In my last post, I covered operational performance metrics. Here, I will cover performance metrics from a more financial perspective. Financial metrics not only help to track the performance of your practice but also can be used to increase accountability of your in-house staff as well as outsourced billing companies. The latter factor can be quite useful when it comes time to renegotiate contracts with these companies.
Average revenue per patient
This measure relates to the Average Cost Per Patient ratio. Your target is high revenue per patient combined with low cost per patient.
Average revenue per day
Comparing this ratio to your daily charges shows you if each day’s work—at least in terms of revenue production—is above or below average. In effect, it shows how busy you are. Many factors, including surgery schedules and the number of physicians working a day’s sessions, greatly affect daily charges. Investigate the reasons behind any significant variance. If your adjusted charges per day increases by more than inflation over time, it suggests your practice is growing.
Accounts Receivable per FTE physician
This ratio calculates an average amount owed for each physician’s work. Totaling the receivables for each doctor and comparing that amount with the group’s average may expose poor coding skills or a lackadaisical effort at keeping up with paperwork. “Dirty” and/or tardy claims will virtually always take longer to process than do clean ones.

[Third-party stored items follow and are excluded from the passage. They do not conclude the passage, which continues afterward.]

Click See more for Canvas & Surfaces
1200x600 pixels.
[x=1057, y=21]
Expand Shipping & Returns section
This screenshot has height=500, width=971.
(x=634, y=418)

First pass resolution rate
This is the share of a practice’s claims that gets paid on first submission. It is said that this should be above 90%. This calculation is a reflection of the effectiveness of your revenue cycle management processes, from pre-visit processes like verifying insurance eligibility, adding required authorizations, and maintaining accurate patient demographics to post-visit tasks like coding and billing. Getting it right the first time is critical to maximizing both efficiency and profitability.
Percentage of Accounts Receivable >120 Days
Accounts Receivable is generally grouped into aging buckets based on 30-day increments of elapsed time (30, 60, 90, 120 days). All A/R aged over 120 days falls in the inclusive A/R >120 day bucket. A/R greater than 120 days is a clear indicator of how effective your practice is at securing reimbursements in a timely manner. High or rising percentages are red flags alerting you of issues with your practice’s revenue cycle management that need to be addressed promptly. For example, your staff may not be acting quickly enough on denials or aged claims.
Days in Accounts Receivable
Tracking days in A/R helps monitor billing and collections. The greater this number becomes, the longer it takes insurance plans and patients to pay you. You absolutely must find out why that’s happening. This calculation represents the average number of days it takes a practice to get paid. The lower the number, the faster a practice is obtaining payment on average. It is said that this number should stay below 50 days at a minimum, but should generally be more in the 30-40 day range. In addition to providing insight into the efficiency of your revenue cycle management processes, monitoring this metric can help you unearth factors hurting your finances. For example, when assessing the cause of an increase, you may spot a problem with a certain payor and can then work to resolve it quickly.
Gross collections ratio
This basic ratio simply shows how much of what you bill for, you actually receive. By itself, it tells little. But compare it with the net collection ratio which is coming up, and it will help determine whether your fees are too high or too low.
Net collections ratio
Due to contractual adjustments, you are undoubtedly collecting less than ever of what you charge, making it more important than ever to actually collect all of what you are legally entitled to receive. This ratio is the percentage of total potential reimbursement collected out of the total allowed amount. It is also commonly referred to as the “adjusted collection rate.” This metric lets you assess your practice’s effectiveness when all is said and done (i.e., claims have been submitted, denials processed, patients billed). It tells you objectively the share of the revenue your practice deserves but left on the table. The lost opportunity reflects factors within your practice’s control (for example, untimely filing) and others beyond its control (for example, uncollectible debt). Weak ongoing net collection rates may compel practices to replace staff, revamp processes, invest in new tools, or outsource revenue cycle management to increase profitability. Again, this calculation incorporates your contractual disallowances, telling how much of what you’ve agreed to be paid, you actually receive.
One particular notion I like to address with my clients is benchmarking with national data. While using national benchmarks is acceptable, that data should not be viewed as the gospel. For example, if a national benchmark is 92% but you are currently sitting at 80%, then your immediate goal should be to get to, say, 85% and then 90% and so on. If you set the bar too high initially, staff will become frustrated and see the national benchmark as unattainable. On the other hand, if your practice is at 96%, do you simply stop improvement efforts? Or do you continue to strive to make the best better?
You also have to keep in mind the extreme variability with national benchmark data (i.e., specialties surveyed, sample size, payer mix, services rendered, geography, etc.). Consequently, this benchmark data is really little more than a ballpark number for you to look at. As I mentioned in my last post on operational metrics, you must remember to measure what matters. Find out the key essentials to your practice, not just what others in your specialty are measuring. And by all means, keep it simple…simple to operate, simple to understand, and simple to action.